Philippe Morin avait précédemment publié chez le même éditeur Paris Zombies, un récit de fin du monde délicieusement cruel, au parfum d’authenticité musqué. Cette fois, sa nouvelle publication combine un court roman, Les Epouvantails, et sept nouvelles. Deux de celles-ci sont clairement sous influence : « Au bout du chemin » et son personnage de vieillard, seul survivant de l’humanité, cherchant à retrouver les terres de sa jeunesse, possède une ambiance ténébreuse proche de La Route, tandis que « Comme des amoureux » confronte des morts-vivants et des chasseurs, dans un face à face légèrement ambigu, évoquant l’ouverture du Vampires de John Carpenter.
De manière générale, l’univers littéraire de Philipe Morin est sombre, déprimant. Dans « Vous avez dit blizzard ? », il signe un récit sans doute un peu court sur le thème de l’hiver du monde, où l’héritage du monde passé part en fumée. « Plate-forme 83 » est un autre texte de fin du monde, mais cette fois-ci sous une chaleur accablante, vue par le prisme du personnel d’une station de forage autrefois dévolue à la récupération de l’eau douce enfouie sous la Méditerranée ; à noter que cette nouvelle fut candidate à l’anthologie de Serge Lehman, Retours sur l’horizon. « Nuit soudaine » est à mon sens plus personnel, plus original, l’intrusion d’un fantastique mythologique lors de la guerre d’Algérie constituant une piste susceptible de traitements plus développés, tout en étant ici davantage axé sur l’ambiance et la terreur profonde. « Réflexe » adopte un parti pris plus réaliste, ambiance de polar et fond de tragédie intime. Le lieutenant Vanestre est un homme dévasté depuis le viol et l’assassinat de sa petite fille, et ses démons vont resurgir lors d’une opération de routine ; ou comment Philippe Morin nous interroge, à grands coups dans la face, sur la difficulté à ne pas se faire justice soi-même… Tout aussi réaliste, « Derrière nous » retrace l’itinéraire de meurtriers ordinaires, dans une démarche pleine d’empathie, d’interrogations sur les causes du drame ; l’intrigue connaît cependant une inflexion nette à un moment donné, basculant dans l’univers de la pègre, pour un rendu peut-être un peu trop excessif.
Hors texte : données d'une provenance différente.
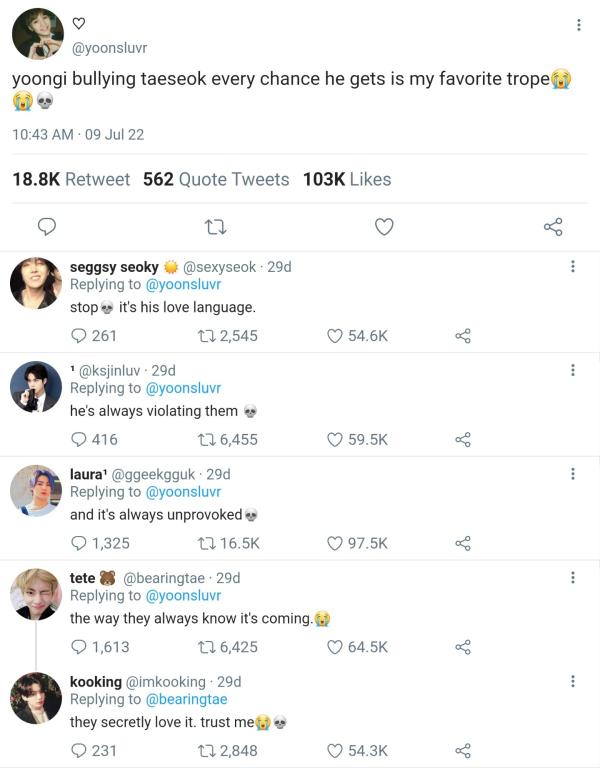The height and width of the screenshot is (768, 600).
Task: Open more options on kooking's reply
Action: pos(572,681)
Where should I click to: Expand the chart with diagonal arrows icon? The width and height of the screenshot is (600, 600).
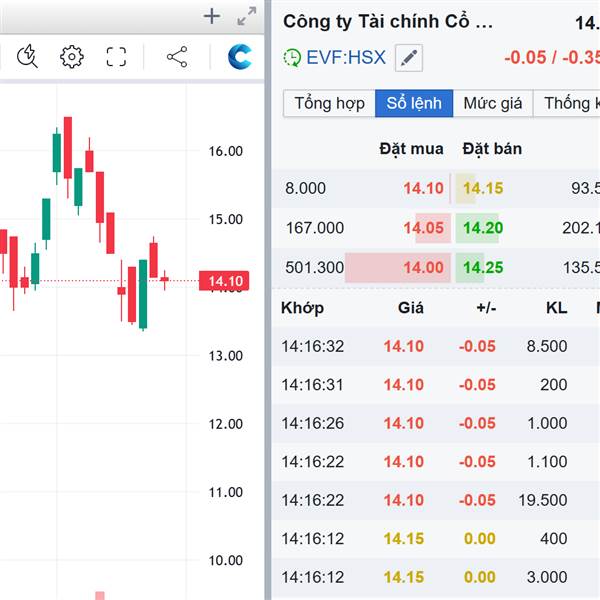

Les Epouvantails, quant à lui, est un roman à l’ancrage très réaliste. Une famille ordinaire, au niveau de vie aisée, Marc, Anne et leurs deux enfants, Clarisse et Louis, partent en vacances pour le bord de mer. En chemin, ils se voient contraints de s’enfoncer au cœur de la France profonde afin d’effectuer quelques réparations indispensables sur leur SUV. Mais cette aventure imprévue va progressivement se transformer en cauchemar, lorsque toute la famille est enlevée par deux paysans détraqués. Parallèlement, l’autre ligne narrative suit la vie d’un gendarme local, chargé d’une enquête concernant du vol de matériel agricole… Les deux trames se rejoindront, mais d’une manière franchement inattendue, ce qui constitue un des points forts de l’histoire. Loin de toute dose de fantastique, Les Epouvantails évoque en partie Stephen King, dans son tableau d’une horreur rurale crue et d’un effrayant réalisme. Derrière, on discerne la fracture entre deux Frances, l’une urbaine et moderne, l’autre campagnarde et marginalisée, avec toute la rancœur sociale susceptible de fermenter et d’exploser. Seule la fin, dans les toutes dernières lignes, donne l’impression de vouloir légèrement atténuer l’atrocité de la situation, sans réellement convaincre ni infléchir l’avis général très positif qui ressort de cette lecture.